Jede dritte freiberufliche Hebamme in Nordrhein-Westfalen muss wahrscheinlich ihren Beruf aufgeben. Grund sei die Erhöhung der Beiträge für die Haftpflichtversicherung um fast 50 Prozent, sagt die Vorsitzende des Landesverbandes der Hebammen Nordrhein-Westfalen, Angelika Josten (Meckenheim).

„Die freie Praxis ist so nicht haltbar.” Zwar hätten einige Krankenhäuser angekündigt, die erhöhten Beiträge für die Hebammen zu zahlen. Auf Dauer sei das jedoch keine Lösung, weil die Häuser das finanziell nicht lange stemmen könnten, sagte Josten.

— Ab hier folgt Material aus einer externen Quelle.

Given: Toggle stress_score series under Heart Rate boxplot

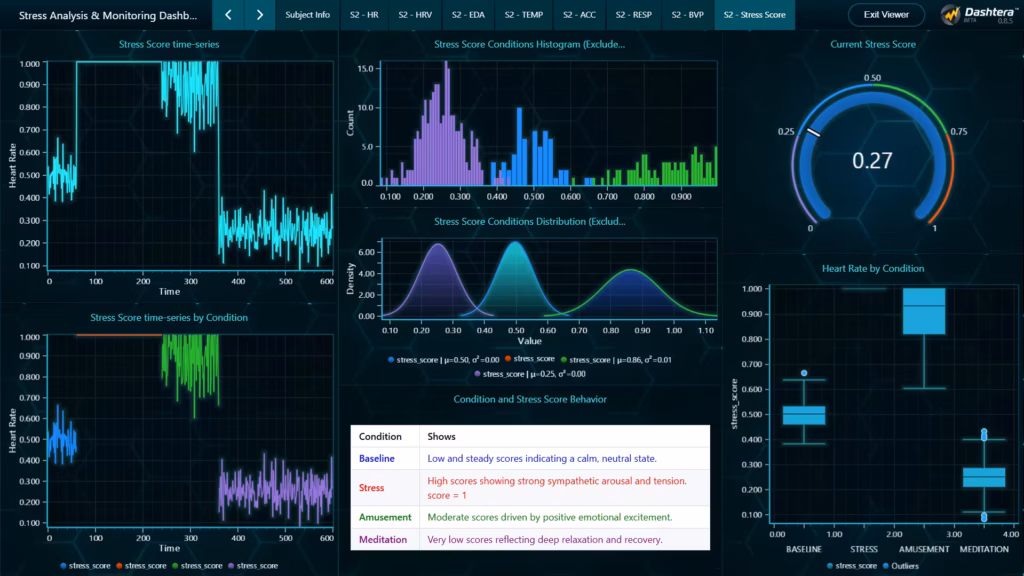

Um ihre berufliche Zukunft zu retten, wurden in den vergangenen Monaten zahlreiche freie Hebammen und Beleghebammen politisch aktiv. „In allen Bundesländern wurden im Sommer Mahnwachen abgehalten”, berichtete die Verbandsvorsitzende. „Bereits im Frühjahr unterschrieben über 180.000 Leute eine Petition.” Die Politiker hätten darauf jedoch noch immer nicht reagiert. Unter den Geburtshelferinnen herrsche deshalb große Unsicherheit, weil sie nicht wüssten, wie es zukünftig weiterginge.

Am Donnerstag dieser Woche soll eine Mahnwache in Berlin stattfinden: „Wir kommen derzeit nicht vor und nicht zurück. Wir treten auf der Stelle. Seitens der Politik ist einfach noch nichts gemacht worden”, beklagte Josten. Während der Aktion in Berlin wollen die Hebammen das Gespräch mit den Politikern suchen. „Es muss endlich etwas passieren”, forderte die Verbandsvertreterin.

Das Problem, dass freie Hebammen ­und Beleghebammen ­für ihre Arbeit zu niedrige Löhne erhielten, sei nicht neu: „Wir wurden schon immer schlecht bezahlt”, meint Josten. „Erst seit 125 Jahren gibt es eigene Hebammenverbände,­ und selbst das scheint unsere finanzielle Situation nicht wirklich zu verbessern, wie das jüngste Beispiel zeigt.”